WHAT TO WORK ON: Could you return all of the data exactly as given?

Pixel coordinate grounding data:
# # #
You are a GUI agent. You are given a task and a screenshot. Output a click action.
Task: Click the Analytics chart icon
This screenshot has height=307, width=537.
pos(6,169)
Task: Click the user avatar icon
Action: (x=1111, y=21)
# # #
EXERCISE ANSWER:
You are a GUI agent. You are given a task and a screenshot. Output a click action.
Task: Click the Analytics chart icon
This screenshot has height=307, width=537.
pos(6,169)
Task: Click the user avatar icon
Action: (x=1111, y=21)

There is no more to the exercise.